People give to change lives and save lives. Don't sell the tax, Instead be passionate about the vision and mission of your institution.
Myth 7: You don't need a powerful board to have a successful campaign.
That can happen, but the odds are strongly against it. All of the evidence clearly demonstrates that the board leads the way.
They should give sacrificially. They should work faithfully and unsparingly in any way that furthers the cause. They should be solicitors and fill key campaign leadership roles. In sum, they should be zealots, roaring advocates for the campaign. If the board doesn't care, why should anyone else?
Do I expect too much? Not at all. If your board brings less to the campaign, either you have the wrong directors or a troubled campaign on your hands.
Myth 8: Prospects need a great deal of cultivation before making a large gift.
I know I'm going to be called a traitor on this one. For years I've been singing the hymn of nurturing fundraising. Moreover, I'm an apostle of Si Seymour, who said you don't make a pickle out of a cucumber by squirting a little vinegar over it. You've got to immerse the thing.
But I urge you to consider two factors. The first is that a number of your donors are ready -- ready right now -- to make a major gift. There's no consequential value to making a dozen more contacts.
The second factor is that a request for a gift is actually a positive step in the cultivation process. Every major gift that's made is a launching pad for the next one. Only the next one will be larger.
Go for it. Begin practicing, at least on a limited basis, the concept of Ready, Fire, Aim. You know what. You'll be successful in more cases than not.
Myth 9: You can't ask for too much.
That's ridiculous. Pure rubbish. That makes as much sense as George Bernard Shaw's comment that he thanks God he's an atheist. Of course you can ask for too much.
Let me tell you what happens. The prospect (sometimes known as a real man or woman) is asked for $100,000. He loves the organization, but he's thinking $10,000.
Further, his net worth, his annual giving, and his philanthropy to other organizations all indicate that $10,000 is about right, and that $100,000 would be completely out of the question.
But, say the theorists, the prospect 'will be complimented by your asking for the higher amount.' Wrong. The prospect will feel that not only have you been smoking the stuff, you've been inhaling.
What typically happens is that rather than be embarrassed with the $10,000 gift, it's easier for the prospect to give nothing.
I've seen it happen time and again where an evaluation committee rates their prospects far too high. "What have we got to lose," they say. "We'll ask for that and let him come down."
They'll come down all right … down to zero.
Myth 10: People give to people.
This is perhaps the oldest of our venerable fundraising verities … and probably the most misunderstood.
If 'people give to people,' it's most likely because of the high regard for one of the staff, usually the chief executive officer. But it could also be a physician who calls on a grateful patient. Or a faculty member beloved by one of his former students.

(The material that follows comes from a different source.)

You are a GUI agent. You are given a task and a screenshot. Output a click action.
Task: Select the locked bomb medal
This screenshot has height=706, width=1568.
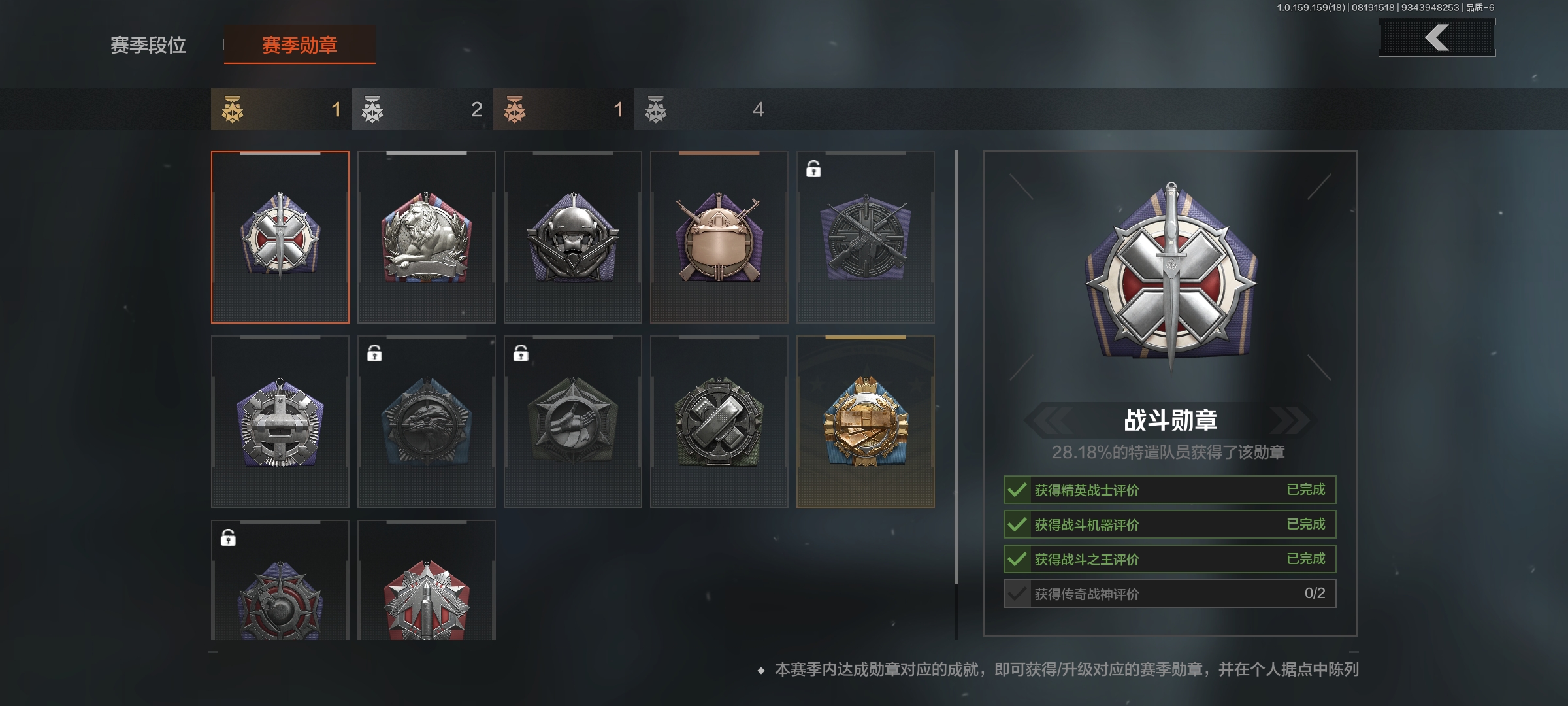[280, 580]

People give to great causes and to meet urgent and compelling needs. They give to institutions in whose vision and dreams they can identify. They give to programs that seize the soul and spirit. And often it is without regard to who makes the call.
For years I followed many of these 'old truths,' passed them on now for three generations. I kept wondering: why am I having problems, why am I missing opportunities, why aren't these hallowed truths working?
And, yes, I've learned from my mistakes. But old truths die hard, and I'm still learning.